On the other hand, if it seems too difficult to make a match between two summaries, then maybe one summary isn’t written quite right. Try editing the summary to see if you can bring out some clarity in the similarity. Alternatively, your edit might make the two summaries more distinct from each other. Clarify the summary with a better verb, or recast it as a reaction instead of thinking, or vice-versa.

Or possibly you will encounter two summaries from the same person about the same incident. Just delete one of them. You don’t need to rigorously collect every instance of the concept from that one person. If you don’t want to delete one, then choose one summary and merge the quotes together. If the summaries are from the same person and describe the same concept but are from two different incidents, then go ahead and leave them both present if you like.

Assess Your Confidence

When you find patterns across listening sessions, how confident can you be about whether you got them right? Are they reliable? The degree to which the same concept repeats across different people is a good indicator of reliability in qualitative data.2 If only one person talks about a concept, it is not a pattern. That is simple. If two people talk about a concept, it’s a possible pattern—you judge whether to keep the concept by whether it is likely that others would also bring it up if you conducted more listening sessions. That is a judgment based on your own experience, so double-check it with as many peers in different areas as you can. If five people talk about a concept that seems foreign to you, it is a valid pattern despite your unfamiliarity. In the end, you will keep the concepts that are important to your organization, so the selection process should lean toward where you want to focus. Double-check this also, because a concept you leave behind might be more significant than you are used to thinking.

- _PROBLEMS AND TASKS_:
1. According to the passage on summaries from listening sessions, what is a good indicator of reliability in qualitative data?
2. Carry the passage on summaries from listening sessions forward from its last sentence.

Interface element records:

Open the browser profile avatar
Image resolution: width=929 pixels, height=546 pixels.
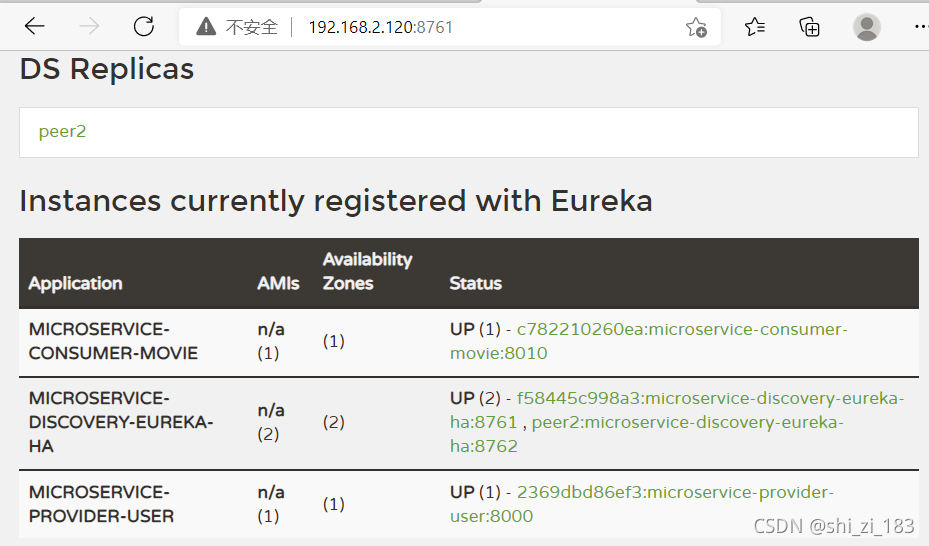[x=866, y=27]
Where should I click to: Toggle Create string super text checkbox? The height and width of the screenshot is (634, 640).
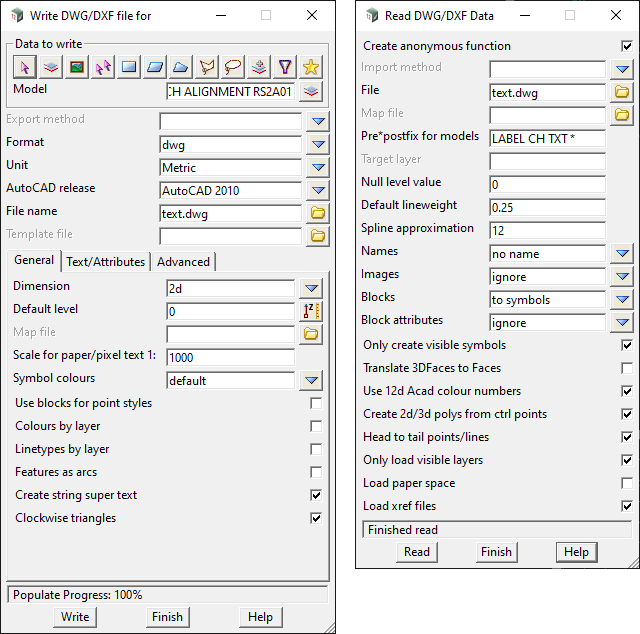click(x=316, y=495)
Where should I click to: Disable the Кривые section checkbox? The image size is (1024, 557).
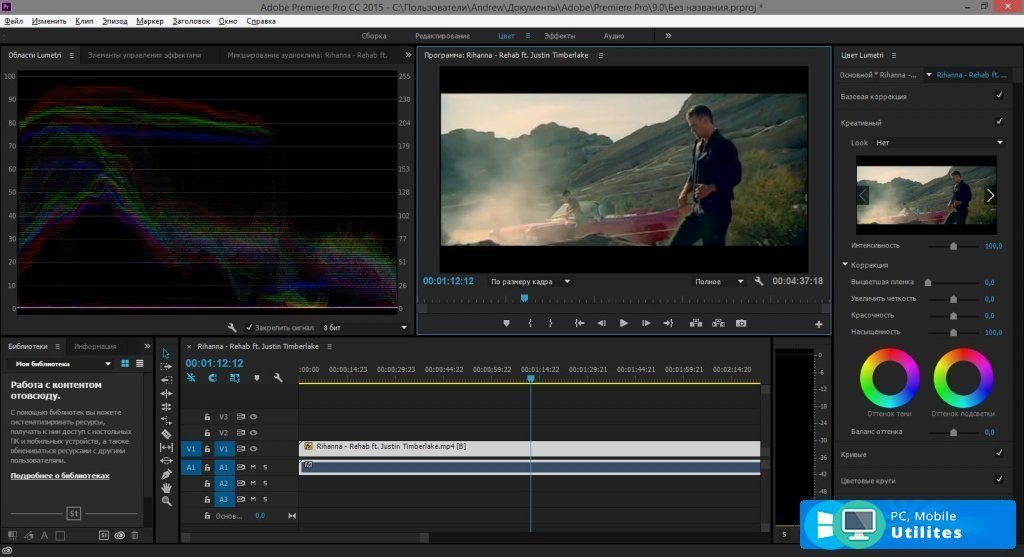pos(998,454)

- _SOLVED PROBLEMS_:
1. The degree to which the same concept repeats across different people.

2.
Finding patterns is an inductive process, not deductive. You might be used to working in a deductive manner, since that approach is used for most problem solving. But finding patterns in people’s reasoning is not problem solving. For inductive reasoning, you don’t start with a hypothesis—instead, you let things form a structure by their own characteristics.

Deductive is top-down: Form a hypothesis, gather and evaluate data, and confirm or reject the hypothesis, which may then support or revise a theory you had.

Inductive is bottom-up: Define a scope to explore, gather information, form a hypothesis based on that information, and explore the probable exceptions to this conclusion.3 There is not epistemic4 certainty.

There is also such a thing as false patterns. Humans have an innate talent for pattern recognition, but sometimes it can get carried away. A mild example is when you see a face in the components of a fire hydrant, a mailbox, or an electrical outlet, and suddenly these things are imbued with emotion, based on their “facial expressions.” You feel sorry for the sad-looking mailbox. False patterns can occur when applying empathy, too. You might have something in mind, even subconsciously, and you mash different summaries together to represent this concept. You probably won’t know you’re creating a false pattern. The way to stop yourself is to quit when summaries get difficult to match. Difficulty could be the product of your mind’s attempt to force summaries into a pattern you hope exists.

The Difference Between Summary-and Memory-Generated Patterns

The biggest advantage of memory-generated patterns is that they’re quicker to pull together. If you have a small team, you may want to work this way most of the time. If your team needs the proof that summaries provide, so you can persuade others and make decisions with utmost confidence, then use memory-generated patterns only when there’s a scope to explore that is already well understood.

The most obvious disadvantage of memory-generated patterns is that it relies on memory, and many concepts from the sessions will go missing.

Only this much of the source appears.